2006-11-30 20:18:09 | つれづれに
好天の影響でダイコンの出荷量が増え、値下がりが続くため、県内最大の
ダイコン生産地、萩市吉部の「千石台だいこん」の生産者でつくる
千石台出荷組合(松田秀男組合長、14戸)は29日、約200トンの
ダイコンを廃棄処分にした。
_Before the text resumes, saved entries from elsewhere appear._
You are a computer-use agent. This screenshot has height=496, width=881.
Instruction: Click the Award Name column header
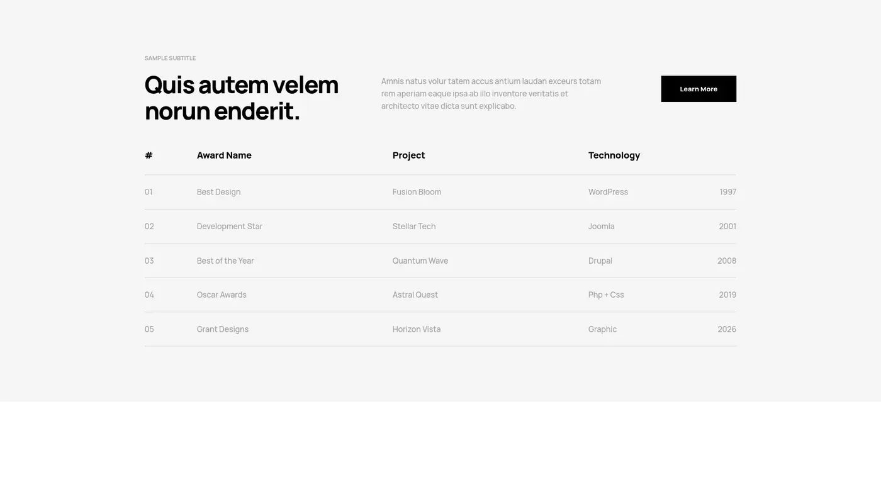[x=224, y=155]
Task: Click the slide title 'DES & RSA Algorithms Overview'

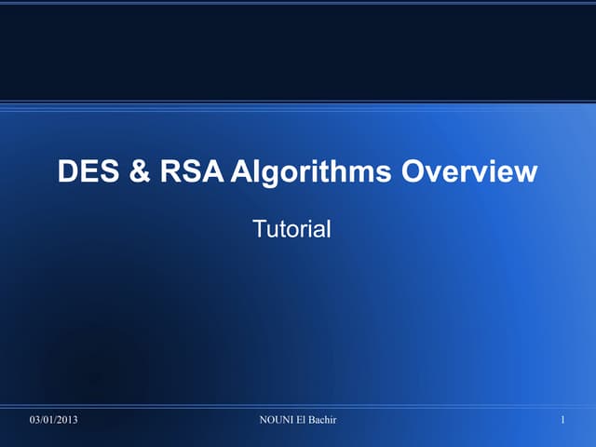Action: (297, 172)
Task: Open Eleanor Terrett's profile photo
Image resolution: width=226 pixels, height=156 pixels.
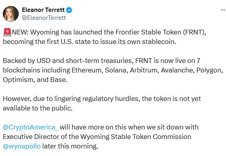Action: [x=11, y=14]
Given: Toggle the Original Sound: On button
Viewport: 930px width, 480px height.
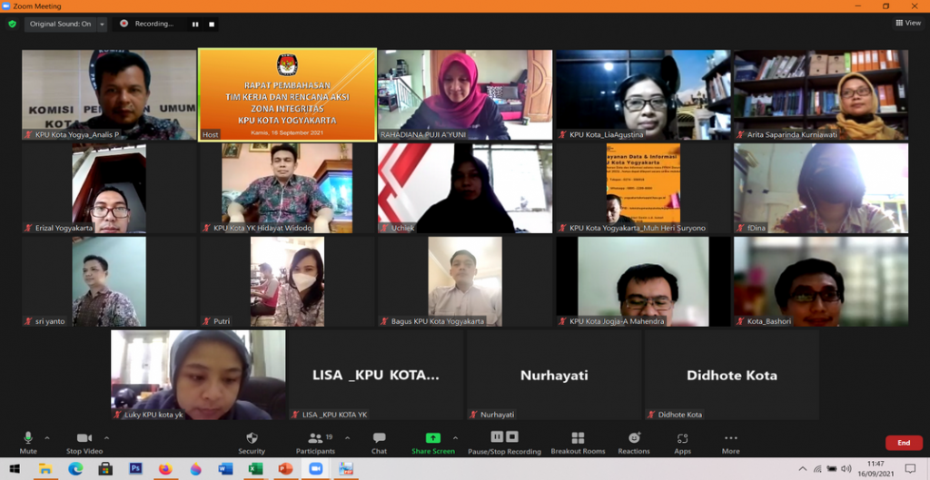Looking at the screenshot, I should [60, 24].
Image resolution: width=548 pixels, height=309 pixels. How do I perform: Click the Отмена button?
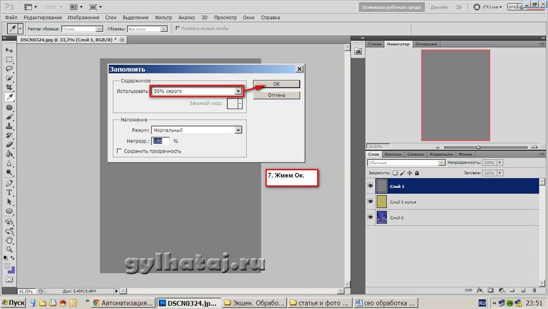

農家が複雑な表情で見守る中、ダイコンは
トラクターで次々と畑で処分された。

 中略

 廃棄作業を見守る農家は「涙が止まらない」「手間暇掛けて作ったダイコン
を捨てるなんて」と唇をかんでいた。

 中略

 松田組合長は「非常に残念な結果で、現状では出荷しても赤字になってしまう。
消費者はもったいないと思うでしょうが、生産者も同じ気持ちです」と
悔しがっていた。

        ≪西日本新聞より引用≫

雨の日も晴れの日も、早朝から水をやり雑草を抜き育てる。
作物は、どれだけ手をかけて育てられたかを教えてくれます。

手間を惜しまない農家の方によって作物は育ち、私達のいのちを
作って下さっているのです。
そうして豊かに生った作物を売れば売るほど、農家を苦しめている
のです。

経済社会の理不尽がここにありました。

処分作業に立ち会う農家の姿を思うと、私も胸が締め付けられるよう
な思いがします。

農家は作物をつくると同時に、人間の「いのち」をつくっている。
そして「いのち」を支えている。
この自負心が過酷な労働にもめげない農家の原動力であると
教えていただいたことがあります。

そのいのちが儲からないことで、安易に捨てられていくのは
農家の方にとってその原動力が処分されているように思われたのでは
ないでしょうか。

農政改革が叫ばれる中、今だ生産調整と称する「いのちの処分」は
農家の現実を私達に示しています。
農家が農家として、労働に値する対価を得て、日本人の食を支え
いのちをつくり続けていける作付提案や、改善がなされなければ
こんな悲しい現場に立ち会う第一次産業を支える人が、いなくなるのでは
ないかと大きな危機感を持ちます。

先進国で最下位の自給率40%の日本。

「美しい国」は、原風景に農耕風景を思い描く日本であるとも言える
のではないでしょうか?

処分以外に何か方策はなかったのか・・・
無策な私になす術のないことを痛感します。